Many have already successfully installed WIN7, and there is no reason why everyone who has the appropriate hardware cannot do likewise.

Go for it!


----------



## dorfd1 (Jul 16, 2008)

B Newt said:


> I herd this version is hard to install????


I installed it in vmware player 3 via windows deployment services without problems.


----------



## Cholly (Mar 22, 2004)

I got notification yesterday from BB that my two copies had been shipped via Xpressmail.


----------



## bobnielsen (Jun 29, 2006)

I rechecked the Newegg tracking info today and my delivery has slipped from today until Monday. Thanks, UPS--not!


----------



## ncxcstud (Apr 22, 2007)

received it today around 2PM. Had to take my computer apart and reshuffle a lot of parts into my supervising pastors new computer, install a new motherboard and hard drive on my computer, installed Windows 7 Professional...and now I'm ready to go 

Pretty simple upgrade. Now just getting my programs installed now . Only a few more to go!!!


----------



## Marlin Guy (Apr 8, 2009)

LarryFlowers said:


> Having lived with the new OS for quite a period of time, the most important thing I think I can say about Windows 7 is that *it simply works*. As I thought about it, it struck me how *unobtrusive* the new OS is, which surprisingly is how it should be.
> 
> Windows 7 runs in *a minimal footprint*. *It rarely harasses the user* for decisions. It has a rather nice habit of dealing with most of its own problems. It provides a framework to run your software in.
> 
> *Gone are the heavy system demands of Windows Vista.* *The "dreaded and hated" user account control* has been refined into a truly useful tool. Most of the "unused" added apps (movie maker, windows mail, etc.) have been removed and made available only to those who want them.


Isn't there something just a bit wrong about a company that promotes their new product by pointing out the many flaws in their old product?

Not only that, but somehow the previous one went from shiny to @#$%ty as soon as the new one went public.

We all do remember when Vista first hit the scene, don't we?

Then there was the whole, "Oh, it's not like that." campaign.

So, now I'm confused.
Is the Earth flat or not? :lol:









Does this mean the "Wow" has now ended?


----------



## hdtvfan0001 (Jul 28, 2004)

Marlin Guy said:


> Isn't there something just a bit wrong about a company that promotes their new product by pointing out the many flaws in their old product?


No....its called honesty.


----------



## Movieman (May 9, 2009)

I too have been using Windows 7 and love it. Extremely fast and reliable. I was just able to convince my office to put this purchase in the budget so I will have it at work also!


----------



## hdtvfan0001 (Jul 28, 2004)

Clearly MS heard loud and clear what the first major problem was with Vista - device support.

WIN7 comes with the largest device driver support of any new OS release to date. Some manufacturers are even sending out direct e-mails to customers reminding them to update their drivers for WIN7.

## WRITTEN EXERCISE 1:
Reproduce the Windows 7 forum thread word for word from "## Movieman (May" to "at work also!".
## WRITTEN EXERCISE 2:
Carry the Windows 7 forum thread forward from its final sentence.
The records that come next are separate material from the Windows 7 forum thread.

## MATERIAL:
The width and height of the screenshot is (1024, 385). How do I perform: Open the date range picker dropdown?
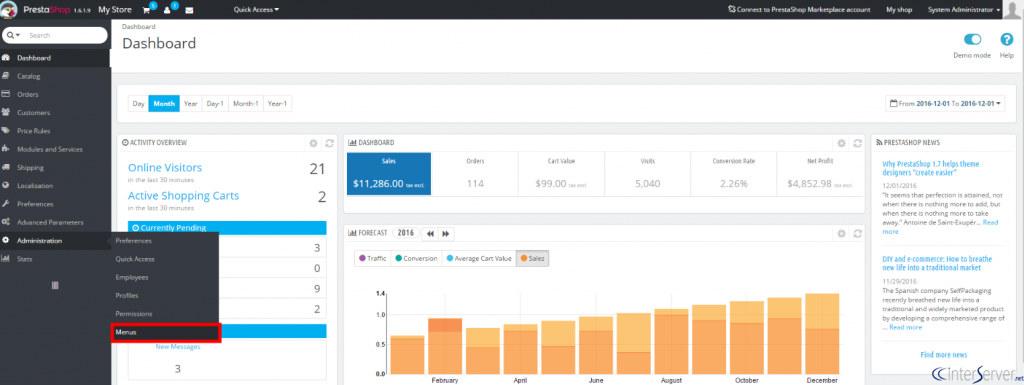[944, 103]
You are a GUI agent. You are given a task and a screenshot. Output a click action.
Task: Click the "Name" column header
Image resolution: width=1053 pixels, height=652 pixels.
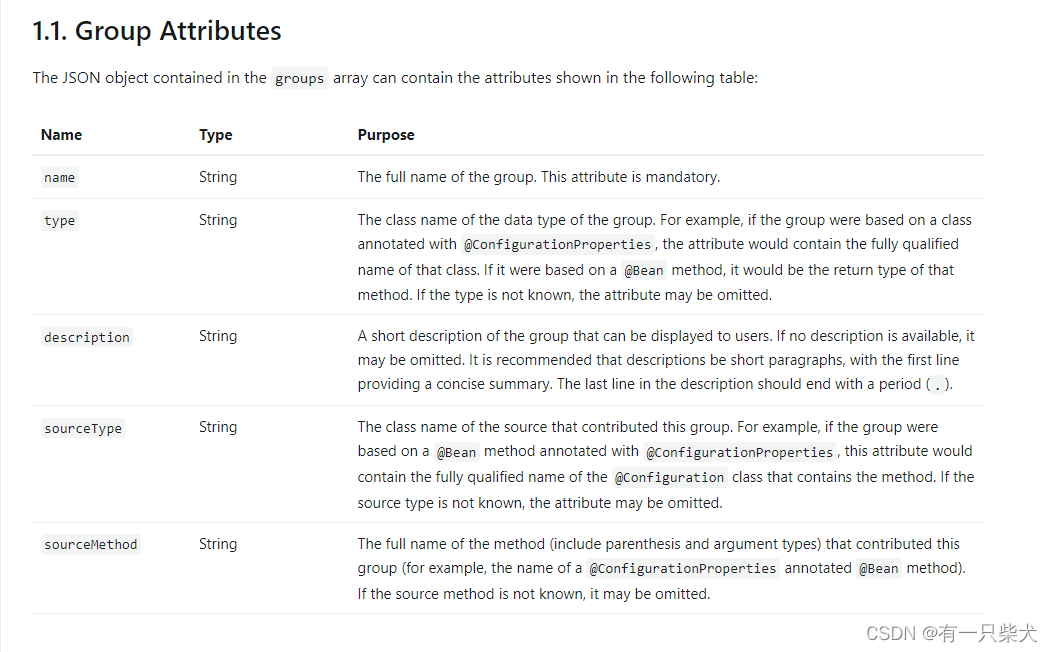pos(61,135)
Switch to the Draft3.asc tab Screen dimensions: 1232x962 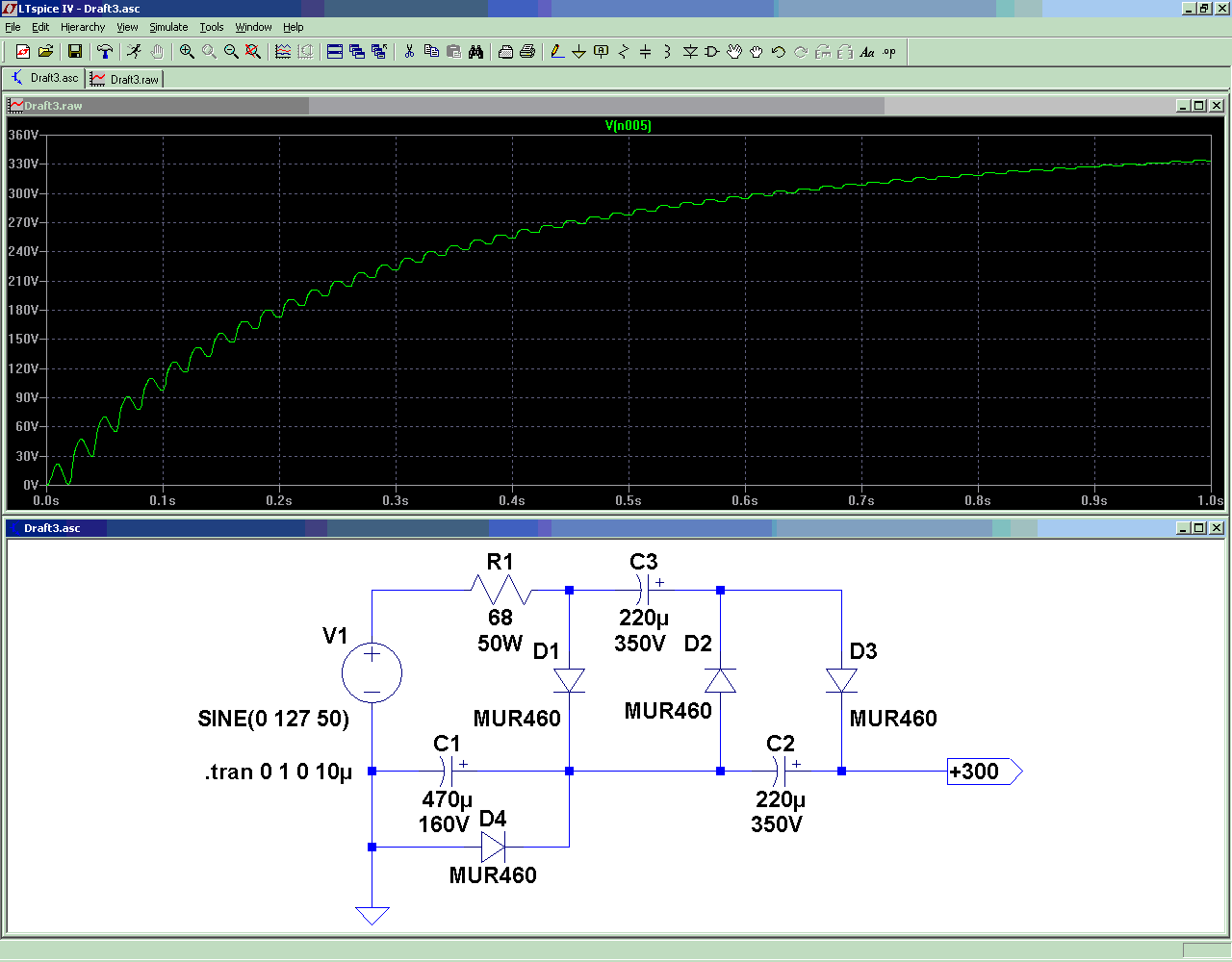(x=45, y=78)
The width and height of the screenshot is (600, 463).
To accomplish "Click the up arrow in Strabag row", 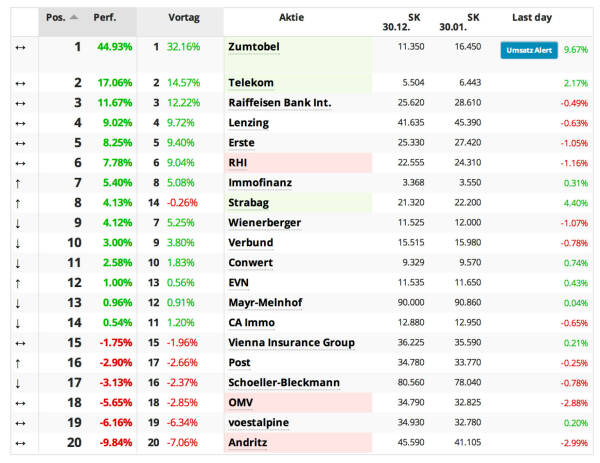I will [x=19, y=202].
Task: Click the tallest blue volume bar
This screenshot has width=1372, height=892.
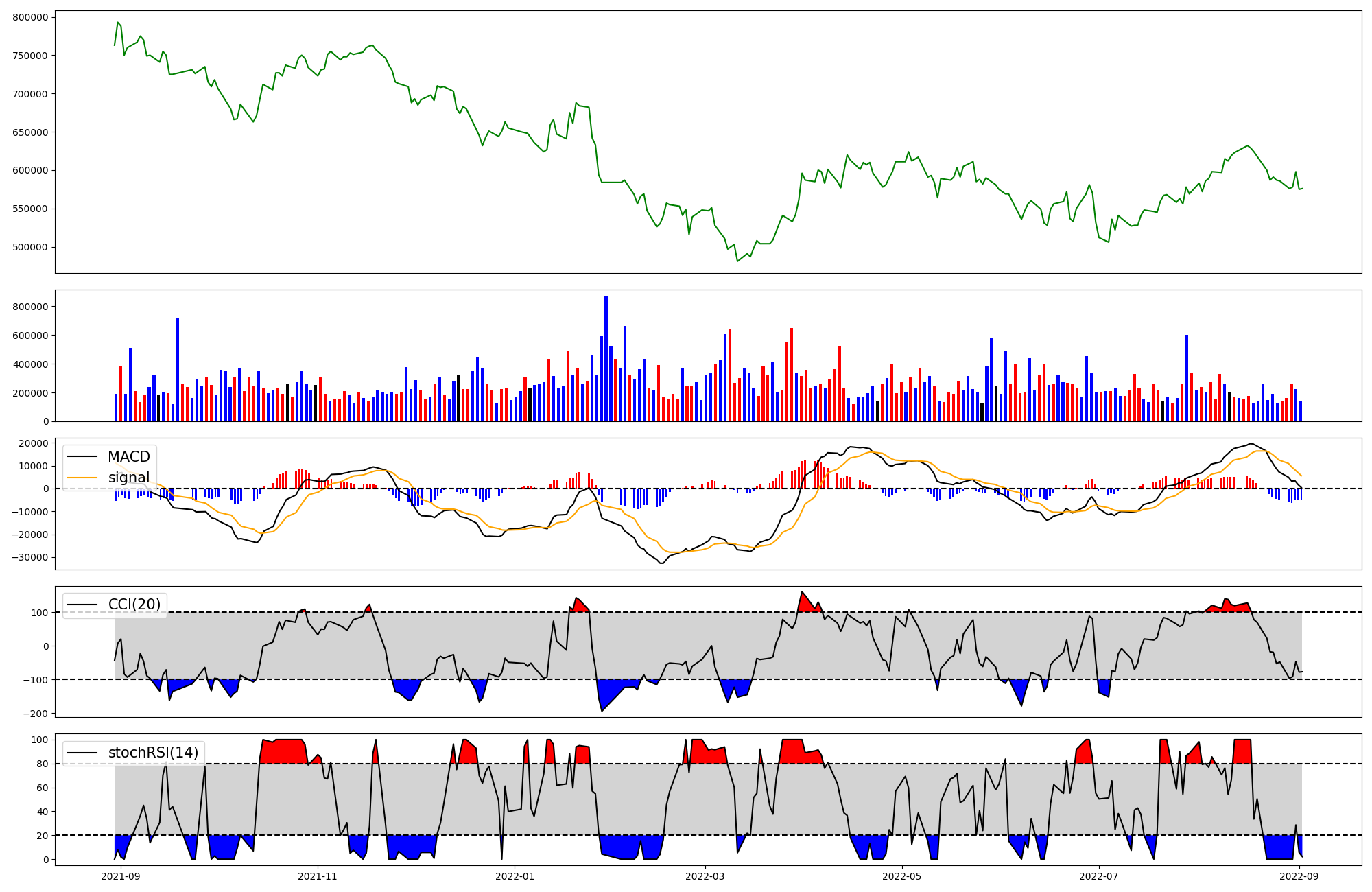Action: point(606,357)
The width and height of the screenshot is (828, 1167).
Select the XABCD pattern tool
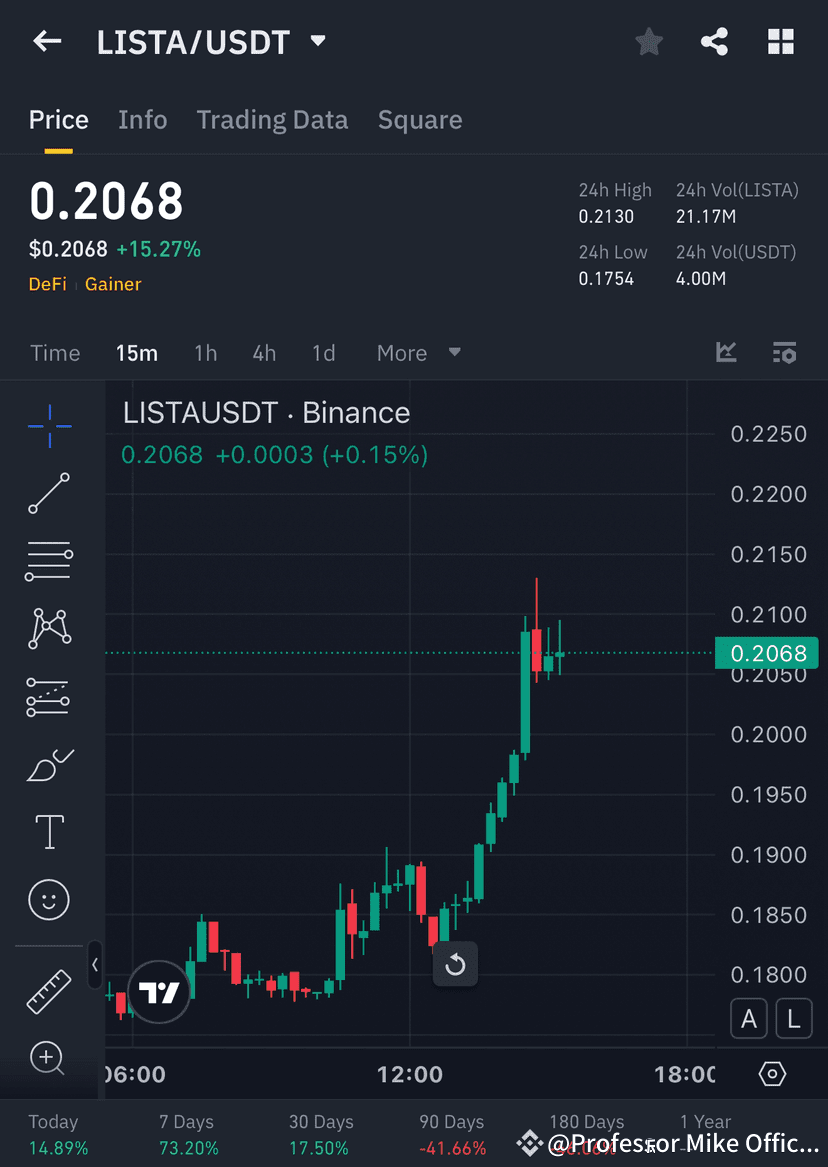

## TASK ANSWER 1:
## Movieman (May 9, 2009)

I too have been using Windows 7 and love it. Extremely fast and reliable. I was just able to convince my office to put this purchase in the budget so I will have it at work also!

## TASK ANSWER 2:
Seems the early results on WIN7 are very encouraging.


----------



## rob316 (Jun 29, 2008)

This link is for everyone who purchased Windows 7 for $29.99 with your college email. When you download the file from the link you receive in your email, it is a .exe file. Here is how to create an Windows 7 .ISO file. I did it and it works perfectly.

http://www.downloadsquad.com/2009/10/22/how-to-make-a-dvd-of-that-student-only-windows-7/


----------



## FHSPSU67 (Jan 12, 2007)

Amazon shipped my Win7 Pro at 12 Noon today via USPS


----------



## Mark Holtz (Mar 23, 2002)

I received my copy from Amazon today. 64-bit Windows 7, here I come. And, here's hoping better and more 64-bit apps than under Vista 64-bit.

Also, received word that the media has shipped for my student Win7 Pro.


----------



## cdizzy (Jul 29, 2007)

Well, I just installed Windows 7 on 2 of my 3 computers that were running vista. I bought the home premium 3 pack at costco for $125 which is an awesome deal. Installation took about 3 hours each. 

I really like what I see so far. I noticed that most programs seem to start slow the first time you use them and after that it's quick. I love the homegroup networking too.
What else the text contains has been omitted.